[Rows from a dataset]
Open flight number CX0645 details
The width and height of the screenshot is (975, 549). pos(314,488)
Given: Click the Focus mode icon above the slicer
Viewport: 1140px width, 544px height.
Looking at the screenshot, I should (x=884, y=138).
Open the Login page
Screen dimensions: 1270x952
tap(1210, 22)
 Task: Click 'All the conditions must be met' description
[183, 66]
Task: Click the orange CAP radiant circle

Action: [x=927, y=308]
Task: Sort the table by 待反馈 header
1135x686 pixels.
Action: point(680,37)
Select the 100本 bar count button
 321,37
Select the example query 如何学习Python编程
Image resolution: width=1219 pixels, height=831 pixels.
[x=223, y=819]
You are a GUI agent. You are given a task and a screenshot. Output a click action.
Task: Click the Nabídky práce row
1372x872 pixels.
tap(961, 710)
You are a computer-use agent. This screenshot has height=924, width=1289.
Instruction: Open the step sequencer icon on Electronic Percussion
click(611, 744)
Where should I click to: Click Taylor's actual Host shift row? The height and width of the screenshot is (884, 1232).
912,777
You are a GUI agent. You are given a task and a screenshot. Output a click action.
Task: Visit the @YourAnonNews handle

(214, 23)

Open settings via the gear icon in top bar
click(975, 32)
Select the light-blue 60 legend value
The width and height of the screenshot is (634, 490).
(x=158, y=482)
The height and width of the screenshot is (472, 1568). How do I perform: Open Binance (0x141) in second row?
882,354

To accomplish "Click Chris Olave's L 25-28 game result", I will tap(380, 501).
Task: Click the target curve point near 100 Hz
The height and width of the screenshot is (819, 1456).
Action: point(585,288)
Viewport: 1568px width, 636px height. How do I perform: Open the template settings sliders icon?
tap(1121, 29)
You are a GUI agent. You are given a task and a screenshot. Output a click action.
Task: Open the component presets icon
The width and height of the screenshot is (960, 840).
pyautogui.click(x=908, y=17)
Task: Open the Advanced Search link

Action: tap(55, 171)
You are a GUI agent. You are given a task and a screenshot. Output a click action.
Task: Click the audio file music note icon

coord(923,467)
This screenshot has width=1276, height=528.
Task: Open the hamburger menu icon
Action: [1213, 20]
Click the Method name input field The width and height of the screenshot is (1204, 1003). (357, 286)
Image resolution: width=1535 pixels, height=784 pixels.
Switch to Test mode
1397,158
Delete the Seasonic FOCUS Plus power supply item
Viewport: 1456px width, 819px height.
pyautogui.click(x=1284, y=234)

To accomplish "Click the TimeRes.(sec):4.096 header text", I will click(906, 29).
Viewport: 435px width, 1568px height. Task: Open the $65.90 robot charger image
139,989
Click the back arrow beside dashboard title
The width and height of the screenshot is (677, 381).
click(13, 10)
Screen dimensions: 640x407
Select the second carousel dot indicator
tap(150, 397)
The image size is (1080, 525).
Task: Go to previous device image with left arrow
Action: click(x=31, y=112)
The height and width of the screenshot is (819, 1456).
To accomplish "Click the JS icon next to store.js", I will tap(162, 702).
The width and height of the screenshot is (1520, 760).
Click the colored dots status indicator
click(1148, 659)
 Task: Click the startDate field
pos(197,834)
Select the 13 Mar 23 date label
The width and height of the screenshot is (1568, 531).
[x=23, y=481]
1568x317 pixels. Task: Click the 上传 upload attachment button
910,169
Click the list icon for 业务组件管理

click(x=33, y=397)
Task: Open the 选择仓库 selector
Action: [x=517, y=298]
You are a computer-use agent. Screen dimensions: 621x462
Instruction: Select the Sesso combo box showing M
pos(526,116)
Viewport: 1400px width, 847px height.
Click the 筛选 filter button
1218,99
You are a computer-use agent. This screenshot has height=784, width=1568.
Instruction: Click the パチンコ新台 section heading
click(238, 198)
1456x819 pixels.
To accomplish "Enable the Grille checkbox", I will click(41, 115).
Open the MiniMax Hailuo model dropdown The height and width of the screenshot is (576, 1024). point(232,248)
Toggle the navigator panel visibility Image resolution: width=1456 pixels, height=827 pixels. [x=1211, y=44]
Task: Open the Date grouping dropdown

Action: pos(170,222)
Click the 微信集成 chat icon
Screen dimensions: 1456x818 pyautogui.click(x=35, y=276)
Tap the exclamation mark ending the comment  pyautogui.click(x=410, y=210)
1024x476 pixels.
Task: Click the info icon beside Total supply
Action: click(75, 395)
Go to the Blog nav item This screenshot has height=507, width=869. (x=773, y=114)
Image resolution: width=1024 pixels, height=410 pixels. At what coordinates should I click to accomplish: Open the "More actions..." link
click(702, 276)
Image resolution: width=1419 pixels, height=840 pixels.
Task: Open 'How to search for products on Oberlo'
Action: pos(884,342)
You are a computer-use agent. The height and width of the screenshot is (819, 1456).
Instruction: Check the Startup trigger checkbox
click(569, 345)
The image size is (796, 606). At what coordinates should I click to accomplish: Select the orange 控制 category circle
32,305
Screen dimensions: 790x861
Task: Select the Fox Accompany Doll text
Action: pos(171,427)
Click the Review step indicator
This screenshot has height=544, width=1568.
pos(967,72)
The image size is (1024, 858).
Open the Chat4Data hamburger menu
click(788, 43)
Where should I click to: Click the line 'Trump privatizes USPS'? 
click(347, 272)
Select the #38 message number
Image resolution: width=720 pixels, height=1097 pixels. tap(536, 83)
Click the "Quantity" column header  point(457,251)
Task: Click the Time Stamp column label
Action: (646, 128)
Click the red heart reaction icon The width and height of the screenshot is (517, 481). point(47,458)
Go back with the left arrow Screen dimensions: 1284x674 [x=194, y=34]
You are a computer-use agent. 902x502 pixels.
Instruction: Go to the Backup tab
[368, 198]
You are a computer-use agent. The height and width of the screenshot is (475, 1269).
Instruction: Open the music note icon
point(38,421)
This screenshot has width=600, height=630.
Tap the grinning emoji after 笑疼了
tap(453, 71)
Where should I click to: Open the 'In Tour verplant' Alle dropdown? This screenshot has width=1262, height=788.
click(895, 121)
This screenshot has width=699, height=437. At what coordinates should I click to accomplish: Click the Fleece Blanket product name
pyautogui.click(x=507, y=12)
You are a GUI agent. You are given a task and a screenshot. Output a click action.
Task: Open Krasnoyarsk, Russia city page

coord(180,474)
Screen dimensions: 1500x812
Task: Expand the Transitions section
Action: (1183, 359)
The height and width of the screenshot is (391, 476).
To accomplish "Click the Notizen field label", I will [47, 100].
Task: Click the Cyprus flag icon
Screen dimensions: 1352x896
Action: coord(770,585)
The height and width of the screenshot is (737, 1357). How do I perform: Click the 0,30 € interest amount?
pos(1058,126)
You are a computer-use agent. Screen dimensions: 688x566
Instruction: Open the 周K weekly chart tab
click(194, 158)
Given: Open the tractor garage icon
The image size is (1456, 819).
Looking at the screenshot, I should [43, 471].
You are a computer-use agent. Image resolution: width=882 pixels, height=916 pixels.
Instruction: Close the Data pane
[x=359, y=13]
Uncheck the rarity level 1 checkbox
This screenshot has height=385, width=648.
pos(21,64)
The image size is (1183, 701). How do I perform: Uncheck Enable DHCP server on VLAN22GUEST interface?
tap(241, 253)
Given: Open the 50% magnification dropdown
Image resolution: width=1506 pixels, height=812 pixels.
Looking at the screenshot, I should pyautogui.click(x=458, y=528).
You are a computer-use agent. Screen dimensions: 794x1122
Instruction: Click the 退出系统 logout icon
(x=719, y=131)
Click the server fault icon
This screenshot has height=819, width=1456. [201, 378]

[DIRECTIONS FOR THIS TASK] Output every row above verbatim, with no changes.

[PROBLEM SOLUTION]
Open flight number CX0645 details
The width and height of the screenshot is (975, 549). pos(314,488)
Given: Click the Focus mode icon above the slicer
Viewport: 1140px width, 544px height.
Looking at the screenshot, I should (x=884, y=138).
Open the Login page
Screen dimensions: 1270x952
tap(1210, 22)
 Task: Click 'All the conditions must be met' description
[183, 66]
Task: Click the orange CAP radiant circle

Action: [x=927, y=308]
Task: Sort the table by 待反馈 header
1135x686 pixels.
Action: point(680,37)
Select the 100本 bar count button
 321,37
Select the example query 如何学习Python编程
Image resolution: width=1219 pixels, height=831 pixels.
[x=223, y=819]
You are a GUI agent. You are given a task and a screenshot. Output a click action.
Task: Click the Nabídky práce row
1372x872 pixels.
tap(961, 710)
You are a computer-use agent. This screenshot has height=924, width=1289.
Instruction: Open the step sequencer icon on Electronic Percussion
click(611, 744)
Where should I click to: Click Taylor's actual Host shift row? The height and width of the screenshot is (884, 1232).
912,777
You are a GUI agent. You are given a task and a screenshot. Output a click action.
Task: Visit the @YourAnonNews handle

(214, 23)

Open settings via the gear icon in top bar
click(975, 32)
Select the light-blue 60 legend value
The width and height of the screenshot is (634, 490).
(x=158, y=482)
The height and width of the screenshot is (472, 1568). How do I perform: Open Binance (0x141) in second row?
882,354

To accomplish "Click Chris Olave's L 25-28 game result", I will tap(380, 501).
Task: Click the target curve point near 100 Hz
The height and width of the screenshot is (819, 1456).
Action: point(585,288)
Viewport: 1568px width, 636px height. How do I perform: Open the template settings sliders icon?
tap(1121, 29)
You are a GUI agent. You are given a task and a screenshot. Output a click action.
Task: Open the component presets icon
The width and height of the screenshot is (960, 840).
pyautogui.click(x=908, y=17)
Task: Open the Advanced Search link

Action: tap(55, 171)
You are a GUI agent. You are given a task and a screenshot. Output a click action.
Task: Click the audio file music note icon

coord(923,467)
This screenshot has width=1276, height=528.
Task: Open the hamburger menu icon
Action: [1213, 20]
Click the Method name input field The width and height of the screenshot is (1204, 1003). (357, 286)
Image resolution: width=1535 pixels, height=784 pixels.
Switch to Test mode
1397,158
Delete the Seasonic FOCUS Plus power supply item
Viewport: 1456px width, 819px height.
pyautogui.click(x=1284, y=234)

To accomplish "Click the TimeRes.(sec):4.096 header text", I will click(906, 29).
Viewport: 435px width, 1568px height. Task: Open the $65.90 robot charger image
139,989
Click the back arrow beside dashboard title
The width and height of the screenshot is (677, 381).
click(13, 10)
Screen dimensions: 640x407
Select the second carousel dot indicator
tap(150, 397)
The image size is (1080, 525).
Task: Go to previous device image with left arrow
Action: click(x=31, y=112)
The height and width of the screenshot is (819, 1456).
To accomplish "Click the JS icon next to store.js", I will tap(162, 702).
The width and height of the screenshot is (1520, 760).
Click the colored dots status indicator
click(1148, 659)
 Task: Click the startDate field
pos(197,834)
Select the 13 Mar 23 date label
The width and height of the screenshot is (1568, 531).
[x=23, y=481]
1568x317 pixels. Task: Click the 上传 upload attachment button
910,169
Click the list icon for 业务组件管理

click(x=33, y=397)
Task: Open the 选择仓库 selector
Action: [x=517, y=298]
You are a computer-use agent. Screen dimensions: 621x462
Instruction: Select the Sesso combo box showing M
pos(526,116)
Viewport: 1400px width, 847px height.
Click the 筛选 filter button
1218,99
You are a computer-use agent. This screenshot has height=784, width=1568.
Instruction: Click the パチンコ新台 section heading
click(238, 198)
1456x819 pixels.
To accomplish "Enable the Grille checkbox", I will click(41, 115).
Open the MiniMax Hailuo model dropdown The height and width of the screenshot is (576, 1024). point(232,248)
Toggle the navigator panel visibility Image resolution: width=1456 pixels, height=827 pixels. [x=1211, y=44]
Task: Open the Date grouping dropdown

Action: pos(170,222)
Click the 微信集成 chat icon
Screen dimensions: 1456x818 pyautogui.click(x=35, y=276)
Tap the exclamation mark ending the comment  pyautogui.click(x=410, y=210)
1024x476 pixels.
Task: Click the info icon beside Total supply
Action: click(75, 395)
Go to the Blog nav item This screenshot has height=507, width=869. (x=773, y=114)
Image resolution: width=1024 pixels, height=410 pixels. At what coordinates should I click to accomplish: Open the "More actions..." link
click(702, 276)
Image resolution: width=1419 pixels, height=840 pixels.
Task: Open 'How to search for products on Oberlo'
Action: pos(884,342)
You are a computer-use agent. The height and width of the screenshot is (819, 1456).
Instruction: Check the Startup trigger checkbox
click(569, 345)
The image size is (796, 606). At what coordinates should I click to accomplish: Select the orange 控制 category circle
32,305
Screen dimensions: 790x861
Task: Select the Fox Accompany Doll text
Action: pos(171,427)
Click the Review step indicator
This screenshot has height=544, width=1568.
pos(967,72)
The image size is (1024, 858).
Open the Chat4Data hamburger menu
click(788, 43)
Where should I click to: Click the line 'Trump privatizes USPS'? 
click(347, 272)
Select the #38 message number
Image resolution: width=720 pixels, height=1097 pixels. tap(536, 83)
Click the "Quantity" column header  point(457,251)
Task: Click the Time Stamp column label
Action: (646, 128)
Click the red heart reaction icon The width and height of the screenshot is (517, 481). point(47,458)
Go back with the left arrow Screen dimensions: 1284x674 [x=194, y=34]
You are a computer-use agent. 902x502 pixels.
Instruction: Go to the Backup tab
[368, 198]
You are a computer-use agent. The height and width of the screenshot is (475, 1269).
Instruction: Open the music note icon
point(38,421)
This screenshot has width=600, height=630.
Tap the grinning emoji after 笑疼了
tap(453, 71)
Where should I click to: Open the 'In Tour verplant' Alle dropdown? This screenshot has width=1262, height=788.
click(895, 121)
This screenshot has width=699, height=437. At what coordinates should I click to accomplish: Click the Fleece Blanket product name
pyautogui.click(x=507, y=12)
You are a GUI agent. You are given a task and a screenshot. Output a click action.
Task: Open Krasnoyarsk, Russia city page

coord(180,474)
Screen dimensions: 1500x812
Task: Expand the Transitions section
Action: (1183, 359)
The height and width of the screenshot is (391, 476).
To accomplish "Click the Notizen field label", I will [47, 100].
Task: Click the Cyprus flag icon
Screen dimensions: 1352x896
Action: coord(770,585)
The height and width of the screenshot is (737, 1357). How do I perform: Click the 0,30 € interest amount?
pos(1058,126)
You are a computer-use agent. Screen dimensions: 688x566
Instruction: Open the 周K weekly chart tab
click(194, 158)
Given: Open the tractor garage icon
The image size is (1456, 819).
Looking at the screenshot, I should [43, 471].
You are a computer-use agent. Image resolution: width=882 pixels, height=916 pixels.
Instruction: Close the Data pane
[x=359, y=13]
Uncheck the rarity level 1 checkbox
This screenshot has height=385, width=648.
pos(21,64)
The image size is (1183, 701). How do I perform: Uncheck Enable DHCP server on VLAN22GUEST interface?
tap(241, 253)
Given: Open the 50% magnification dropdown
Image resolution: width=1506 pixels, height=812 pixels.
Looking at the screenshot, I should pyautogui.click(x=458, y=528).
You are a computer-use agent. Screen dimensions: 794x1122
Instruction: Click the 退出系统 logout icon
(x=719, y=131)
Click the server fault icon
This screenshot has height=819, width=1456. [201, 378]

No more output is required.